Für den Aufbau eines neuen Bodens besteht auch die Möglichkeit Schwalbenschwanzplatten, eine Konstruktion aus Stahl und Zementestrich, zu verwenden.

diese Platten bieten eine hohe Stabilität, wirken feuerhemmend und lassen sich bei geringer Aufbauhöhe leicht verarbeiten.

Gerne stehen wir Ihnen für Fragen zur Verfügung ( Tel.: 030 - 351 375 48 / 49) oder würden Ihnen auch gern Informationsmaterial zukommen lassen.
Selbstverständlich können Sie sich auch vorab unter www.duofor.de informieren.

Wir würden uns freuen, von Ihnen zu hören und verbleiben

mit freundlichen Grüßen

Ihr DUOFOR -Team



Boden erneuern



Guten Tag,

Was man so alles angedreht bekommt....
Dabei soll nur der Boden gemacht werden, wahrscheinlich durchaus unterschiedlich in Nass- und Trockenbereichen, in Fluren und Zimmern ?

Wenn Sie den Boden innen einen Meter tieferlegen, läuft die Wanne wahrscheinlich erst einmal voll.

Die Empfehlung, einen hundertprozentig trockenen Aufbau zu nehmen hat was für sich (s.

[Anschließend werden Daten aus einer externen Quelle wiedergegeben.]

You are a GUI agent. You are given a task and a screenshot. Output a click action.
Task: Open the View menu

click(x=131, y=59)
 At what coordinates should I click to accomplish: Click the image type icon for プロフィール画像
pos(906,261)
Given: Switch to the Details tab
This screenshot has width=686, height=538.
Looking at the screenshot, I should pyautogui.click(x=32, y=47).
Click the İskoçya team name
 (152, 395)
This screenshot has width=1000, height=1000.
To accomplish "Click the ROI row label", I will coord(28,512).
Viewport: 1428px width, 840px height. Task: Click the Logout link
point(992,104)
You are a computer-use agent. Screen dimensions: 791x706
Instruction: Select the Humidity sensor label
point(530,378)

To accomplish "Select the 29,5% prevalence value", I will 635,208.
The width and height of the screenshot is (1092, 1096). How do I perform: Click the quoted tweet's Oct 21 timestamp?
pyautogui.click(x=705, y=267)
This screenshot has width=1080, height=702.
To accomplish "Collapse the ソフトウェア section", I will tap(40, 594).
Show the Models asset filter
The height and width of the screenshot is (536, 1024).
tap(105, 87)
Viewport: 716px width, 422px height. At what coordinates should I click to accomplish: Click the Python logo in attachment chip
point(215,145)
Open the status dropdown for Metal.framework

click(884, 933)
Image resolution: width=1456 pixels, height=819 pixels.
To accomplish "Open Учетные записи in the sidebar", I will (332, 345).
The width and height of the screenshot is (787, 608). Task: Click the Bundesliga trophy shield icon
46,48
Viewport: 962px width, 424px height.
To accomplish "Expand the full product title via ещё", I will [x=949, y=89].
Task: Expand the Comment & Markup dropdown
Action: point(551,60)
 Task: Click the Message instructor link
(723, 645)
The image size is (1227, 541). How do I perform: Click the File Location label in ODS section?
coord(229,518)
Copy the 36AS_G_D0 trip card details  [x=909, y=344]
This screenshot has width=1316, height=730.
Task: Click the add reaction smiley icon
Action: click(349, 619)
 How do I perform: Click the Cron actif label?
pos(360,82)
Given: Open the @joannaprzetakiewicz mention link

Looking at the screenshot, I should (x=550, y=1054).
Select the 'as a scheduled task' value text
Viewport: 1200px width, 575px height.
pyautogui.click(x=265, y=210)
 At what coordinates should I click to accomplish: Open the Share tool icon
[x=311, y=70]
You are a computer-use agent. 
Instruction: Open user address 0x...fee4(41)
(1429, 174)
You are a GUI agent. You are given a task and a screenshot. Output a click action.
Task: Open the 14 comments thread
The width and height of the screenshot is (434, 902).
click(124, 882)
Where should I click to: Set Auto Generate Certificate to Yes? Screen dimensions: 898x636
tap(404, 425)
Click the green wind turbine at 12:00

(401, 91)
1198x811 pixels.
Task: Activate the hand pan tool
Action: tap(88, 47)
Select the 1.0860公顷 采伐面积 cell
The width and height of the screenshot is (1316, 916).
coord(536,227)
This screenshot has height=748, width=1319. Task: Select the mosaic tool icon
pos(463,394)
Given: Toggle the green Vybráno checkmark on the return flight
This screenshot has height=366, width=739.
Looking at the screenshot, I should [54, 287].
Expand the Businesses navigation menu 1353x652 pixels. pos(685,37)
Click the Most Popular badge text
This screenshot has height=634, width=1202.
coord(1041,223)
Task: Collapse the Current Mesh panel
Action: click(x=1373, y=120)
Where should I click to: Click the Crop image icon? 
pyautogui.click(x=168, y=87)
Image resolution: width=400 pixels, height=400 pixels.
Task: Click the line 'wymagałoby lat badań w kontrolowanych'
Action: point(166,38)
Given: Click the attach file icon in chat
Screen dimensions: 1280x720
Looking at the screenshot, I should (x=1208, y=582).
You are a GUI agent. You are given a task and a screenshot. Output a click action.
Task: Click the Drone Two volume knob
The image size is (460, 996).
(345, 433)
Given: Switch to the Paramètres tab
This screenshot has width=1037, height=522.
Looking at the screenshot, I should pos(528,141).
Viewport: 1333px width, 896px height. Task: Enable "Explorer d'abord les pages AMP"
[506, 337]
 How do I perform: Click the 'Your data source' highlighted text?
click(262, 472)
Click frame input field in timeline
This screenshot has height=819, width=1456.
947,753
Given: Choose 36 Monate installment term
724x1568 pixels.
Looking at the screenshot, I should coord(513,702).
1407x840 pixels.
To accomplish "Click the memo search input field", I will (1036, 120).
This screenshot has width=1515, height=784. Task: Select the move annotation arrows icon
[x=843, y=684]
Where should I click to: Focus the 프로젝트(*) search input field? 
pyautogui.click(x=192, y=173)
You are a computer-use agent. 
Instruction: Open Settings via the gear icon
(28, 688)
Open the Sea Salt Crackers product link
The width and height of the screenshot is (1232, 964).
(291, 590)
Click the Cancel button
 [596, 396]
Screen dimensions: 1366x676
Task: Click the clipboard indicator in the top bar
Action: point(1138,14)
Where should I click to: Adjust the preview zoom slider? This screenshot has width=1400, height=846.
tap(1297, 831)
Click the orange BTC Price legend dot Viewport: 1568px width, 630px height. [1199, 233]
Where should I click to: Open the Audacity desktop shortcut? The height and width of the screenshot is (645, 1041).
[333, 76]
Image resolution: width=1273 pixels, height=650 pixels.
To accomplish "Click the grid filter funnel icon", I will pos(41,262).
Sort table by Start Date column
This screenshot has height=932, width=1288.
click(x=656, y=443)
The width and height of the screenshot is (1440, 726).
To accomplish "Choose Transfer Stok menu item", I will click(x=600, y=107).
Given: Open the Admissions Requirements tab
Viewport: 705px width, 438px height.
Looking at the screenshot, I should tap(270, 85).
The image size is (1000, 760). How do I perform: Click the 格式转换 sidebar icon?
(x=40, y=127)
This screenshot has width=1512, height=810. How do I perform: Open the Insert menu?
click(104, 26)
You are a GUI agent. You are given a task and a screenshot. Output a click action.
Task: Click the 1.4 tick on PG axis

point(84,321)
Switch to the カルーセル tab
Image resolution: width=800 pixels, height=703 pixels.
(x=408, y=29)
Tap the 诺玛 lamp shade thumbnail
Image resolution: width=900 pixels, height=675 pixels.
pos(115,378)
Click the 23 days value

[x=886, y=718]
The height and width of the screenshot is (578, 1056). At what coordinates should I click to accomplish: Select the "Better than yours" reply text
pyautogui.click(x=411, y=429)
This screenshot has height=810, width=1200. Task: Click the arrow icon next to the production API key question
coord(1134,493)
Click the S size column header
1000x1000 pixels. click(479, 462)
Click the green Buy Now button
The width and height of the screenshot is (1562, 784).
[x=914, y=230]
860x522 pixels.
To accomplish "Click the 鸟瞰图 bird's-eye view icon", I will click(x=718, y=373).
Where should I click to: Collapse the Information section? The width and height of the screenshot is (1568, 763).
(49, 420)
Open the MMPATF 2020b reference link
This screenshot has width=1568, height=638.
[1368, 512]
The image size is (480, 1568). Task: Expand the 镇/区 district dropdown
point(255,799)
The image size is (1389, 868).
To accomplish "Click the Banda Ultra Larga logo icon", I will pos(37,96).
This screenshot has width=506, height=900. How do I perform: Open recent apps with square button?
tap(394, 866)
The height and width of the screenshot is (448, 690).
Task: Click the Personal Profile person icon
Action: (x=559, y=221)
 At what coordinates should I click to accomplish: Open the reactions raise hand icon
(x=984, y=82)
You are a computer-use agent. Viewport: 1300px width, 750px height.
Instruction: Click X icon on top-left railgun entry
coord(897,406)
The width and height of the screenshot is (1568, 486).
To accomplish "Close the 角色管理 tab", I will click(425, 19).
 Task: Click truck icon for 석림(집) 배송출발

Beitrag von Marita Kerr).
Also: 20 cm Schaumglasschotter (s.Beitrag Jürgen Maier), Lagerhölzer und Dielen.
Im Naßbereich und in stark begangenen Fluren: max. 12 cm Schaumglas-Platten, Fliesenkleber + 3 cm Steinplatten (die Auswahl ist unendlich groß).
Machen Sie vorher einen Aushubplan und testen Sie vorher, wie tief denn die Innenwände gegründet sind, nicht daß die plötzlich in der Luft stehen !

Grüße vom Niederrhein



So Henryk...



...habe was gefunden (unsere Heizungsprofis wissen es sicher genauer). Was ich gesucht habe, nennt sich wohl der Jahresnutzungsgrad. Im Internet werden da Zahlen von 70-90 % genannt (moderne Anlage), hängt von vielen Faktoren ab und ist schwer zu ermitteln. Der Kessel selber ist natürlich besser, aber im Teilastbetrieb, Takterei etc. zieht das etwas runter. Isolationsverluste bleiben zum Teil im Haus, zum Teil heizen sie den Keller, usw.
Kraftwerke liegen zwischen 30 und 50 Prozent. Da sind die Transformationsverluste glaube ich noch nicht dabei. Wenn deine Bodenglühbirne nun so bei 95% liegt, kann man insgesamt von ungefähr als Daumenwert mit der Hälfte oder weniger des Wirkungsgrades rechnen. Das müßte hinkommen. Also sooo schlecht ist der letztendliche Wirkungsgrad nicht. In jedem Falle mal besser als mit Strom. Aber wie gesagt, die Amortisation ist eine andere Sache. Ich bleibe dabei, Strom ist eine hochwertige Energieform und für mich zu schade zum Heizen.

Gruß auch aus dem Schwabenland,

Patrick.

P.S.: Ähnlich sehe ich es mit Wärmepumpen. Mit deren Arbeitszahlen und dem Wirkungsgrad der Kraftwerke kann man den Brennstoff gleich zu Hause verheizen.